## Requirement
Retype each line of the material below word for word; pictures stay out.

─── Data for processing

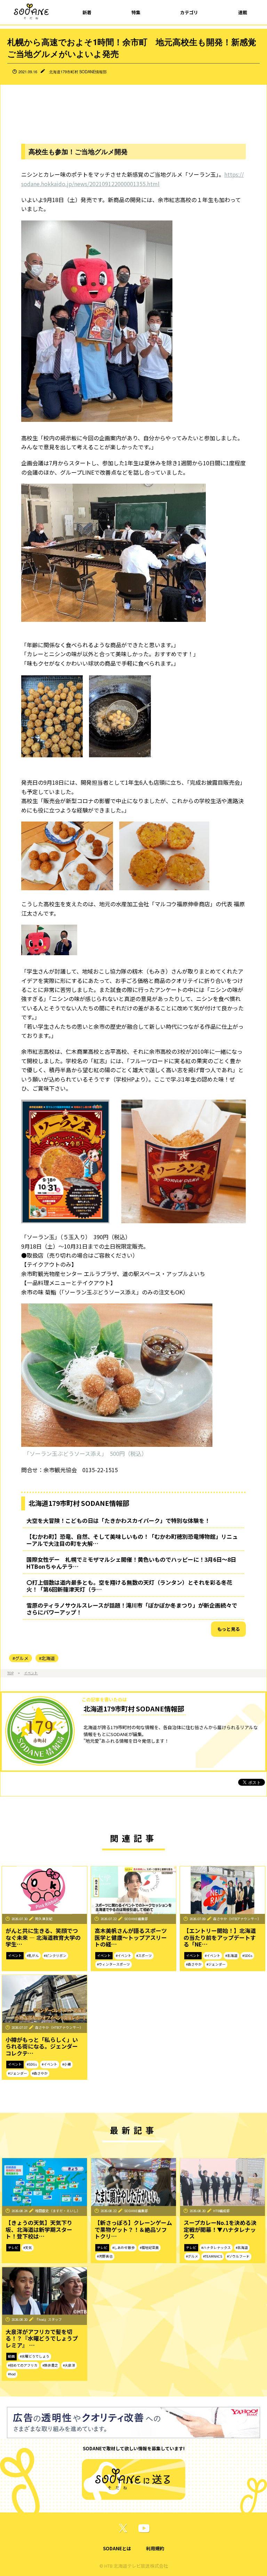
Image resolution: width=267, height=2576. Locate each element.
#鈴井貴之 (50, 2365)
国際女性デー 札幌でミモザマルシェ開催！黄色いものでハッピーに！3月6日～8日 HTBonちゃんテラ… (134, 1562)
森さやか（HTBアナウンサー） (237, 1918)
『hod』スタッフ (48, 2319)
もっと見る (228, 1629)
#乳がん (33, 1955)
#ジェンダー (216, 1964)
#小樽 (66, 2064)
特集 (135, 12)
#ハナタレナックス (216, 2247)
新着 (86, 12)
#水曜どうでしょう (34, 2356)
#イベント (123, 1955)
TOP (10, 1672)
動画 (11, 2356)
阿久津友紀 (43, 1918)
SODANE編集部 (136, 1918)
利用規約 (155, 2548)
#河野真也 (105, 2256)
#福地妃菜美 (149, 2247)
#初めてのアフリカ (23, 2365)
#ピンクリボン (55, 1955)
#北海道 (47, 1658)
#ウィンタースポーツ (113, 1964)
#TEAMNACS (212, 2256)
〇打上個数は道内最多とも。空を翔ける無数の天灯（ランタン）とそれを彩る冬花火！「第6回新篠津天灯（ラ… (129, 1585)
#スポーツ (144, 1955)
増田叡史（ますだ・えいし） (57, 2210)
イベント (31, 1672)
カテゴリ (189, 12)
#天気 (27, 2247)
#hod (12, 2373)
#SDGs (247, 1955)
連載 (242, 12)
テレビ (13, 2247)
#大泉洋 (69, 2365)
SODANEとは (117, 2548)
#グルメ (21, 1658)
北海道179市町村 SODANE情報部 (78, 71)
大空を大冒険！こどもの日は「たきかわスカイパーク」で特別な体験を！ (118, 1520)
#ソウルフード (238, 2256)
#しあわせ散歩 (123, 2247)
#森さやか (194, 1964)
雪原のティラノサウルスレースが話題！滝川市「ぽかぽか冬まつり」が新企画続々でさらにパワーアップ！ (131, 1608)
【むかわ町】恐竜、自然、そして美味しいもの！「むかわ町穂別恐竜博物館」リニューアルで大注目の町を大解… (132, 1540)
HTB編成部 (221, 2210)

──────

## Expected answer
Image resolution: width=267, height=2576. Locate each element.
#鈴井貴之 (50, 2365)
国際女性デー 札幌でミモザマルシェ開催！黄色いものでハッピーに！3月6日～8日 HTBonちゃんテラ… (134, 1562)
森さやか（HTBアナウンサー） (237, 1918)
『hod』スタッフ (48, 2319)
もっと見る (228, 1629)
#乳がん (33, 1955)
#ジェンダー (216, 1964)
#小樽 (66, 2064)
特集 (135, 12)
#ハナタレナックス (216, 2247)
新着 (86, 12)
#水曜どうでしょう (34, 2356)
#イベント (123, 1955)
TOP (10, 1672)
動画 (11, 2356)
阿久津友紀 (43, 1918)
SODANE編集部 (136, 1918)
利用規約 (155, 2548)
#河野真也 (105, 2256)
#福地妃菜美 (149, 2247)
#初めてのアフリカ (23, 2365)
#ピンクリボン (55, 1955)
#北海道 (47, 1658)
#ウィンタースポーツ (113, 1964)
#TEAMNACS (212, 2256)
〇打上個数は道内最多とも。空を翔ける無数の天灯（ランタン）とそれを彩る冬花火！「第6回新篠津天灯（ラ… (129, 1585)
#スポーツ (144, 1955)
増田叡史（ますだ・えいし） (57, 2210)
イベント (31, 1672)
カテゴリ (189, 12)
#天気 (27, 2247)
#hod (12, 2373)
#SDGs (247, 1955)
連載 (242, 12)
テレビ (13, 2247)
#大泉洋 (69, 2365)
SODANEとは (117, 2548)
#グルメ (21, 1658)
北海道179市町村 SODANE情報部 (78, 71)
大空を大冒険！こどもの日は「たきかわスカイパーク」で特別な体験を！ (118, 1520)
#ソウルフード (238, 2256)
#しあわせ散歩 (123, 2247)
#森さやか (194, 1964)
雪原のティラノサウルスレースが話題！滝川市「ぽかぽか冬まつり」が新企画続々でさらにパワーアップ！ (131, 1608)
【むかわ町】恐竜、自然、そして美味しいもの！「むかわ町穂別恐竜博物館」リニューアルで大注目の町を大解… (132, 1540)
HTB編成部 (221, 2210)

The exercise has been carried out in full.